It is critical to
determine the best method for storing tissue. When researchers request tissue
from our biobank, we must ensure that we are providing them with the highest quality
tissue possible. Therefore, the biobank at Windber Research Institute (WRI) is
constantly designing and performing experiments to determine how the tissue
collected from the many donors is impacted by pre-analytical variables and how these
“uncontrollable” factors could impact the derivatives of the tissue such as
DNA, RNA and Protein.
Pre analytical
variables may be represented by the following 1) Physiology of the human
research participant 2) Specimen collection practices 3) Specimen handling
practices before downstream testing (NCI Best practices, 2014; http://biospecimens.cancer.gov/bestpractices/to/bcpsrd.asp). There are other variables that could
potentially affect tissue quality, for example,
it is believed that “minor” aspects such as sample storage vessels (snap
cap and screw lid, non-sterile, sterile or RNase/DNase free tubes) could impact
tissue quality (Pfaendner 2006). Additionally, tubes can be made out of
different plastics which can result in adherence of biomolecules to the
vessel walls or leaching of plastic components into the sample
(McDonald et al., 2008). This makes it important to ensure that samples are
stored in appropriate tubes that will maintain tissue quality over time and at
specific storage conditions (Smith 2011). Additionally, the storage temperature
of tissue and nucleic acids is very critical (Andreasson et al. 2013). Normally,
samples intended for long term storage are stored in liquid nitrogen vapor tanks
at -190 degrees Celsius and samples intended for short term storage are stored
in -80 degree Celsius freezers (Karisson and Toner 1996). However, not all biobanks
have the ability to store in liquid nitrogen vapor and as such utilize
mechanical freezers at -80 degree Celsius.
It is essential for biobankers to know which types of samples can be
stored at which temperature and for what length of time (Hubel, Spindler and
Skubitz 2014). These are the many areas awaiting evidence based data to support
biobank storage protocols.
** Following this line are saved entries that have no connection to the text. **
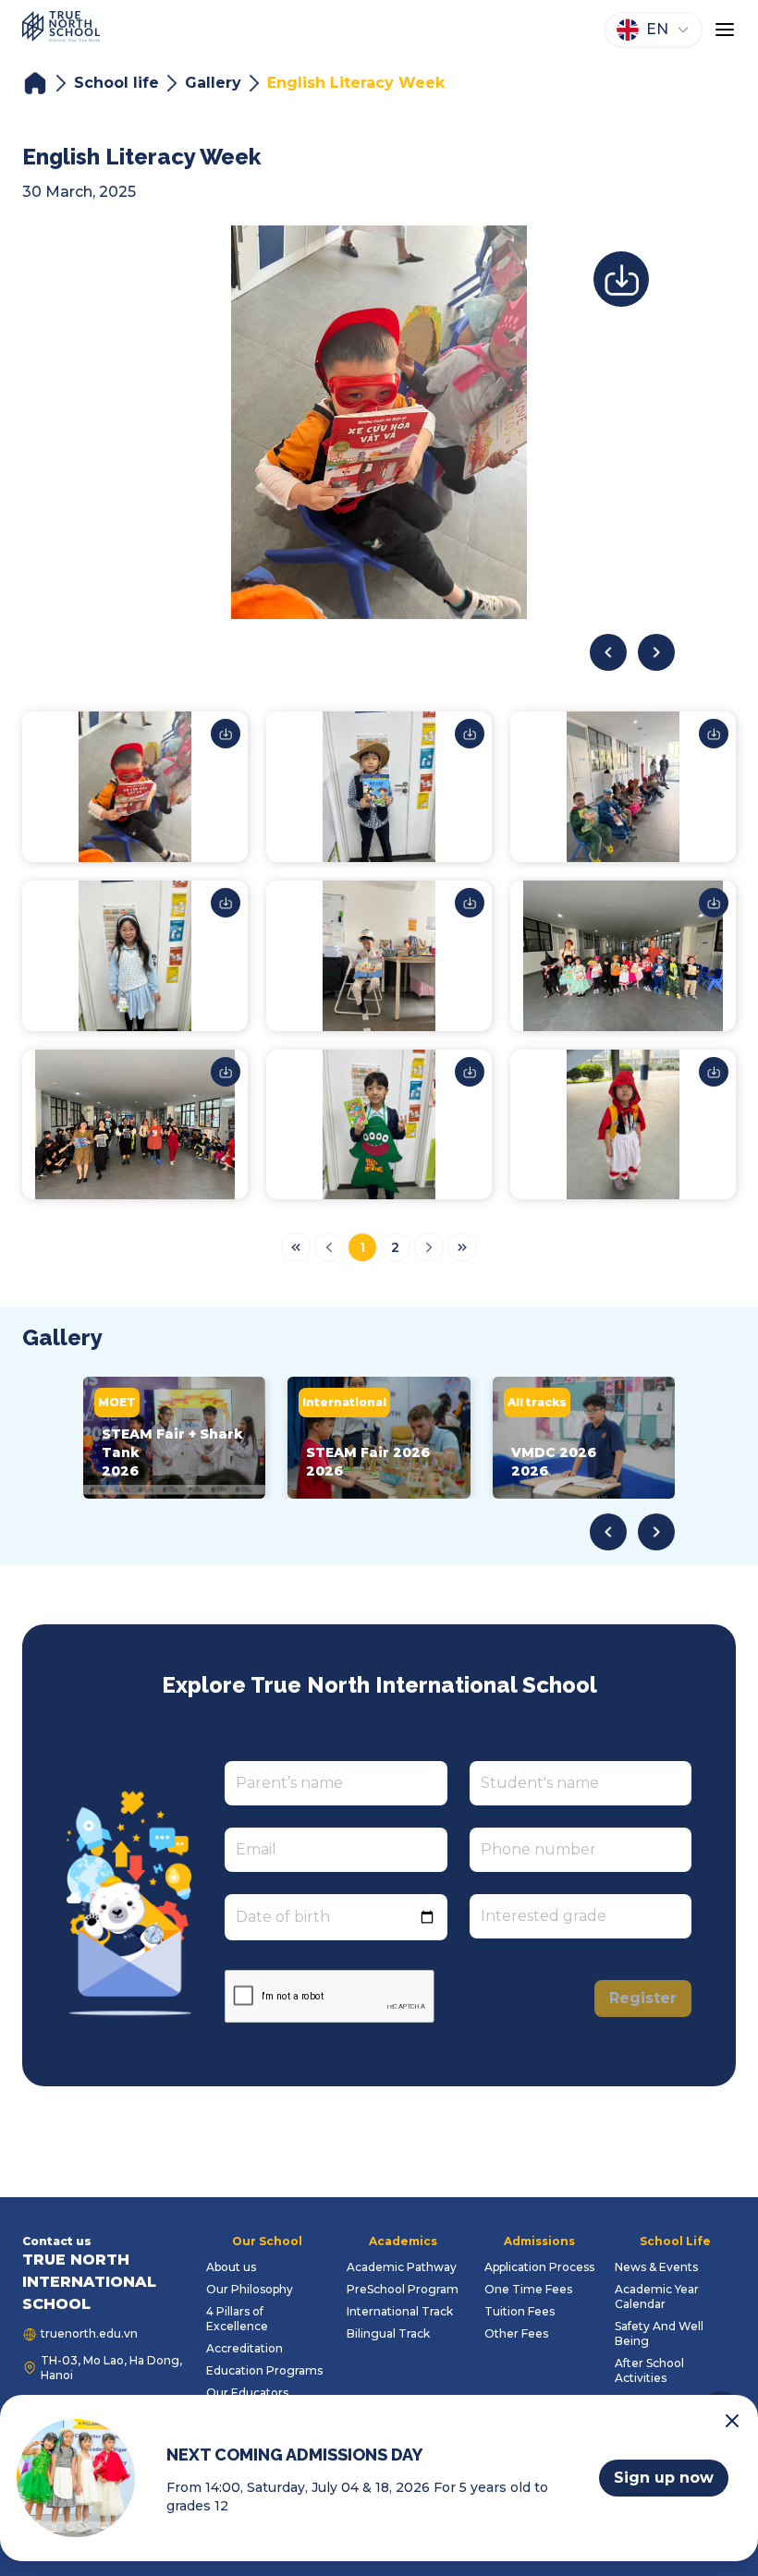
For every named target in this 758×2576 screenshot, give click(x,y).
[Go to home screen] (61, 29)
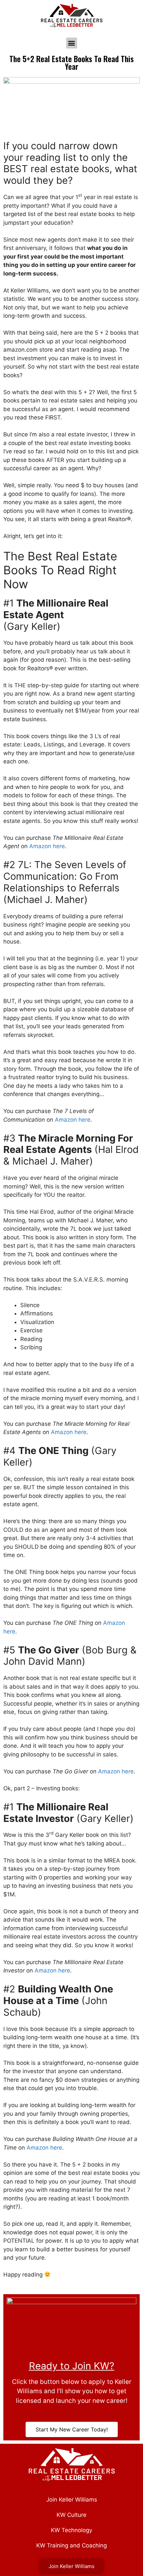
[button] (71, 43)
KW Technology (71, 2530)
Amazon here (47, 846)
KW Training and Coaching (71, 2545)
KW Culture (71, 2515)
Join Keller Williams (71, 2499)
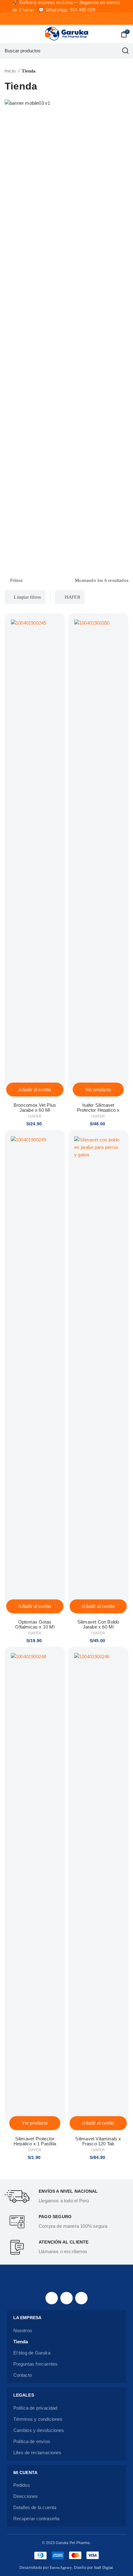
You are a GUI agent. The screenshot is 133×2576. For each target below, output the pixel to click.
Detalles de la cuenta (35, 2507)
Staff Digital (103, 2567)
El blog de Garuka (31, 2352)
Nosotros (22, 2330)
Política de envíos (31, 2441)
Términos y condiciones (38, 2419)
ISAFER (72, 597)
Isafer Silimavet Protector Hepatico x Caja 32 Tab (98, 1110)
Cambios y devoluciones (38, 2430)
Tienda (20, 2341)
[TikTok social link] (81, 2298)
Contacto (22, 2375)
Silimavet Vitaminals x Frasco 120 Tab (98, 2141)
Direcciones (25, 2496)
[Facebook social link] (51, 2298)
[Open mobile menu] (7, 34)
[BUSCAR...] (125, 51)
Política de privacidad (35, 2408)
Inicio (11, 70)
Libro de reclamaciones (37, 2452)
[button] (34, 1090)
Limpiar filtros (27, 597)
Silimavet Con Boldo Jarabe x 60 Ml (98, 1624)
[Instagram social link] (66, 2298)
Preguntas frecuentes (35, 2364)
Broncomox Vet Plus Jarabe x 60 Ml (35, 1107)
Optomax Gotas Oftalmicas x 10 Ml (34, 1624)
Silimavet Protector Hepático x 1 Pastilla (35, 2141)
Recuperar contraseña (36, 2518)
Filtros (16, 580)
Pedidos (21, 2485)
Biospecimen Science Research is the umbrella whereby
these issues are being addressed and in the future, this science should provide
more evidence based data to allow biobanks fully understand all that impacts
tissue quality. Since biobanks have
their individual interest in what they store, what these tissue samples are
used for and for how long they will be stored, these evidence based studies
will have to meet a variety of needs.
Interestingly, studies
have shown that the concentration of the RNA stored could have an impact on the
integrity of the RNA over time (Olivieri et al. 2014). In their study Olivieri
et. al, showed the effects of storing RNA at high concentrations (250ng/µL) and
low concentration (25ng/µL). They found that after 8 months of storage, RNA
stored at high concentrations preserved its integrity while RNA stored at low
concentrations showed significant degradation. Therefore, while low
concentrations of RNA may be acceptable for immediate analysis, storage for a
few months may not be suitable. These kinds of results are a clear indication
of the complex issues that biobanks face when working to maintain tissue
integrity and provide quality DNA, RNA and Protein for downstream analysis.
Proper storage of
tissue and nucleic acids can greatly affect experiments and their outcome (Yang
and Chang 2012). If tissue is not stored correctly, valuable proteins can be
degraded (Auer et al. 2014). Additionally, degradation of RNA and/or DNA can affect
critical analyses such as gene expression (Shane, Kohlmeyer & Hunter 2010).
Biobanks need to be on top of these issues either by designing internal
experiments that provide data for the design of evidence based Standard
Operating Procedures (SOPs) or keeping abreast with research results in the
area of Biospecimen Science as the source of new information/findings that will
drive biobanking SOPs. The International Society for Biological and
Environmental Repositories (ISBER http://www.isber.org/)
and the Biorepository and Biospecimen Research Branch of the NCI (BBRB http://biospecimens.cancer.gov/default.asp)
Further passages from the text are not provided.